Kozelsky, Yakov Pavlovich (1728–1794)

Russian enlightener and philosopher. Taught mathematics and mechanics in the Artillery and Engineering schools. Later served in the Senate.

Kozelsky is the author of Filosoficheskiye predlozheniya (Philosophical Propositions), 1768; Rassuzhdeniya o chelovecheskom poznanii (Discourse on Human Knowledge), 1788; Arifmeticheskiye predlozheniya (Arithmetical Propositions), 1764; Mekhanicheskiye predlozheniya (Mechanical Propositions), 1764. He advocated materialist ideas and criticised medieval scholasticism and mysticism, separated philosophy from theology and considered that philosophy should give "general knowledge of things and human deeds", i.e., is the "science of testing causes by truths".

In his views of nature developed the ideas of 18th century mechanistic materialism.
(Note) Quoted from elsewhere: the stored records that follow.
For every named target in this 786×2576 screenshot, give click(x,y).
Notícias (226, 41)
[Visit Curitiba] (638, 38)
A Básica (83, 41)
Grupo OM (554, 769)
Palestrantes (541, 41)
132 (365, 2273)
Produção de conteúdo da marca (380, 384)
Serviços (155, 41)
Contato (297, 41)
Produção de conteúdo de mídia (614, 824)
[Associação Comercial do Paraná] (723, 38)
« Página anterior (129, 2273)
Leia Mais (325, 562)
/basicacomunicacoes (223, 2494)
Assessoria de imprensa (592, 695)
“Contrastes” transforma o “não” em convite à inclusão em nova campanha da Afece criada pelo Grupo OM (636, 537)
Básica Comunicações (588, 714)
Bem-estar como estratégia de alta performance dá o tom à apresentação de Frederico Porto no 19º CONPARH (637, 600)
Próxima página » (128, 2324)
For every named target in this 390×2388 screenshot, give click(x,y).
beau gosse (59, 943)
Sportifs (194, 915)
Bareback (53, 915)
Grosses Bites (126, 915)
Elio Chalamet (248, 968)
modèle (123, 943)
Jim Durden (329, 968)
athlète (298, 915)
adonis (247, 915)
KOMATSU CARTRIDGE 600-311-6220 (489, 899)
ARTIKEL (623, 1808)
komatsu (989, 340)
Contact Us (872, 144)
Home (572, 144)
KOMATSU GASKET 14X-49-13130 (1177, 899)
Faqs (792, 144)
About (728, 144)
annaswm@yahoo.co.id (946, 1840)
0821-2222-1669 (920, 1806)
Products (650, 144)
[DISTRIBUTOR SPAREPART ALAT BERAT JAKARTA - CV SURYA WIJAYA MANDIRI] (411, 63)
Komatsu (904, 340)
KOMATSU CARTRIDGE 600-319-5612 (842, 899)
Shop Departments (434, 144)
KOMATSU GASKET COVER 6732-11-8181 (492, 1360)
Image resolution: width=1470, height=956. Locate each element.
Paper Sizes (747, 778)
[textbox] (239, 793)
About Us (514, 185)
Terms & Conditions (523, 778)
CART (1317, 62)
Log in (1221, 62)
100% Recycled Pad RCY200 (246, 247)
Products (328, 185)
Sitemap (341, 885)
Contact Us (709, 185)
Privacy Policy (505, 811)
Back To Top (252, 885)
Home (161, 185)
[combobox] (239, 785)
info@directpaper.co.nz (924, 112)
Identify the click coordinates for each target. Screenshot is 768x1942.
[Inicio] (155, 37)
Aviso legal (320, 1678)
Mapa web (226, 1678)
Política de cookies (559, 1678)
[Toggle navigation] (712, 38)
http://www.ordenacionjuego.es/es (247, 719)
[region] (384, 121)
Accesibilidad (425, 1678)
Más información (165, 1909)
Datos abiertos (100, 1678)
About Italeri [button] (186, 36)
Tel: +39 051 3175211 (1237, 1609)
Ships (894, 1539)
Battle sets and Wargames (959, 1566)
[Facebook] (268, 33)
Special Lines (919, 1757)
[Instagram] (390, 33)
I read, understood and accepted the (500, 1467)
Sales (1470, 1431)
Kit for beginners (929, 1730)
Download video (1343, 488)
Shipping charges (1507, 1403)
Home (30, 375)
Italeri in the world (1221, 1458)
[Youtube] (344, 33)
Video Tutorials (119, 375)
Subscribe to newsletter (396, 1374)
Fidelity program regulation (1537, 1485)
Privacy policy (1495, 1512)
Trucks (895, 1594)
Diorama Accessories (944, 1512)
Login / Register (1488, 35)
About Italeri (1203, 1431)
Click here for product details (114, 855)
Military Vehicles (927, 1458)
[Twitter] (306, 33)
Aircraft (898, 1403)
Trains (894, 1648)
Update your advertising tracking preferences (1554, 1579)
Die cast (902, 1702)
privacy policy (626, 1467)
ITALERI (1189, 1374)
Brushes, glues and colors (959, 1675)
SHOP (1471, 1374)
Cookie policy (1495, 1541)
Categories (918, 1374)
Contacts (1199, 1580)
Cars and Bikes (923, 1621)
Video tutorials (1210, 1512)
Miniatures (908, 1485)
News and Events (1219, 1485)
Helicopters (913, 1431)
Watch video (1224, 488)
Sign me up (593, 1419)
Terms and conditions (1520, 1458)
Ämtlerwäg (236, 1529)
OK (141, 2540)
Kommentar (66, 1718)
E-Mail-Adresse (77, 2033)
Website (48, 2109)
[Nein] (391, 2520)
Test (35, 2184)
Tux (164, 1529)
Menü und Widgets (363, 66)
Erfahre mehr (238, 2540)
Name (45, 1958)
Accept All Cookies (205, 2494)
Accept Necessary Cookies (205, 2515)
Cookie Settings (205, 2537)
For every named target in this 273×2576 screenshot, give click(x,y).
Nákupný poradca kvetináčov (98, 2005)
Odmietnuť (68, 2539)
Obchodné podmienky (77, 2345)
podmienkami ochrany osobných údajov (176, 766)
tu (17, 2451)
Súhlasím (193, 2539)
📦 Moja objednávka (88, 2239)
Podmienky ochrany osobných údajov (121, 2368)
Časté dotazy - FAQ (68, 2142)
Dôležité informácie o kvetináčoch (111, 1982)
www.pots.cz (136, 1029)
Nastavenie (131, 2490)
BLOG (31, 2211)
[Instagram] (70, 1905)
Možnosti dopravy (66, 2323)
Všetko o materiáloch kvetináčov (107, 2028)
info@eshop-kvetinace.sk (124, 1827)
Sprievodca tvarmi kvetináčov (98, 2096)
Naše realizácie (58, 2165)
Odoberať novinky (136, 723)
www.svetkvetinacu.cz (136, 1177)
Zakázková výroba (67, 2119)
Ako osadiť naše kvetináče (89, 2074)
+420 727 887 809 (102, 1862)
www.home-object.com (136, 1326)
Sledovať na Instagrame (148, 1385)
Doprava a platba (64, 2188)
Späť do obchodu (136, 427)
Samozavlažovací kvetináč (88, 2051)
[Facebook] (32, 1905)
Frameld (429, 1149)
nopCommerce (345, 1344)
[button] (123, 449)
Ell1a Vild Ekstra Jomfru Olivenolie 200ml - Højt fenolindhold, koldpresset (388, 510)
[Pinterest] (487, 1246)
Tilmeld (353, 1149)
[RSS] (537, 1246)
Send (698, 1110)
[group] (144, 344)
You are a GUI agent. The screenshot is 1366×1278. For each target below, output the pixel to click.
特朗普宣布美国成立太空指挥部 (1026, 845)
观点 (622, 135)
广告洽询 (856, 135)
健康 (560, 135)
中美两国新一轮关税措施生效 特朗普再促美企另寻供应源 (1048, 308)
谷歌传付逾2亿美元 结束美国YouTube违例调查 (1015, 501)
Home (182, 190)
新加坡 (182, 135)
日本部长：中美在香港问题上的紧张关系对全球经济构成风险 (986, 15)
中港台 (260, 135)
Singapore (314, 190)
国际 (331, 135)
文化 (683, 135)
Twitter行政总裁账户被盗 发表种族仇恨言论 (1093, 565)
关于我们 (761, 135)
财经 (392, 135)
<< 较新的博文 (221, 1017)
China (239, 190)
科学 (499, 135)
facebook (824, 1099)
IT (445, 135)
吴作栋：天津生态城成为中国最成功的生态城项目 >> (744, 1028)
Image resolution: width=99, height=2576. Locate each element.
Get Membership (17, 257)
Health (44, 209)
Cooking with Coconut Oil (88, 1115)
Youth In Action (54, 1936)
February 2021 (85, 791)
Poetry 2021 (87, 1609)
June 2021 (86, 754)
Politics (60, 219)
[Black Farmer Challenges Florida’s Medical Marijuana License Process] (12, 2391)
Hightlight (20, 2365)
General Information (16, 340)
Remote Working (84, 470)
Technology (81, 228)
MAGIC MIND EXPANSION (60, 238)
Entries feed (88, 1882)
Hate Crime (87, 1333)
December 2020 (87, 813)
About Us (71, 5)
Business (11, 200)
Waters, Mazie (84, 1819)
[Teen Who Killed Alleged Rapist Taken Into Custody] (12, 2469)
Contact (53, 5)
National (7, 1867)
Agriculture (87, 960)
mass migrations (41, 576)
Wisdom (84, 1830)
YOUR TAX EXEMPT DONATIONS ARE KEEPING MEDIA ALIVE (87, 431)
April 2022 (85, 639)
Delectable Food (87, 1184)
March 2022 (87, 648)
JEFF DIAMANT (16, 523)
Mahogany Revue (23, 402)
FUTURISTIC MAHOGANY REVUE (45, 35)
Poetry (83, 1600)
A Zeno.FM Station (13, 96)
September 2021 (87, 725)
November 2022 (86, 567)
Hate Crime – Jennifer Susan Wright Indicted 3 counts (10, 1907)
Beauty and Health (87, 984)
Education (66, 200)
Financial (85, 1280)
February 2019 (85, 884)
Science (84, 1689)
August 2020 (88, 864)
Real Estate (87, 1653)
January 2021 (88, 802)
Declaring nature the "universal mother of all things", Kozelsky proved that nature consists of four material elements and that matter and motion are indestructible. The influence of C. Wolff and his followers is felt in some of Kozelsky's logical categories. He considered sensory perceptions the initial element in the theory of knowledge, assigning a big role to experience and the activity of reason. He divided all knowledge into historical, philosophical, and mathematical, and the truths obtained by people into natural, ethical, and logical.

Kozelsky criticised the religious mystical aspects of the Wolffian theory of monads, predestined harmony, and non-resistance to evil. He criticised the feudal system, idleness, and parasitism and extolled labour, a modest mode of life, and a humane attitude to people.


Kropotkin, Pyotr Alexeyevich (1842–1921)

Russian theoretician of anarchism and geographer, member of a princely family. Took part in explorations (mainly in Siberia) and collected interesting material on physical geography. Kropotkin rationalised the theory of continental glaciation: Issledovaniye o lednikovom periodye (The Ice Age, an Enquiry), 1876.

In the 1870s, Kropotkin joined the Narodnik movement (see Narodism), was imprisoned in 1874, and escaped abroad two years later. In 1917, Kropotkin returned to Russia. In his works Khleb i Volya (Bread and Freedom), 1892; Sovremennaya nauka i anarkhism (Modern Science and Anarchism), 1913; etc., he developed the theory of so-called communist anarchism. For Kropotkin, the society of the future was to be a federation of free productive communities, formed as a result of a social revolution.

Kropotkin's philosophic views were a blending of positivism and mechanistic materialism. Contrary to the Marxist concept of history, Kropotkin proclaimed the concept of abstract mutual aid, which he considered to be the corner-stone of social development. Repudiating dialectics, Kropotkin considered the inducto-deductive method of natural science to be the only scientific method of thinking. He was considerably influenced by the positivism of Comte and Spencer.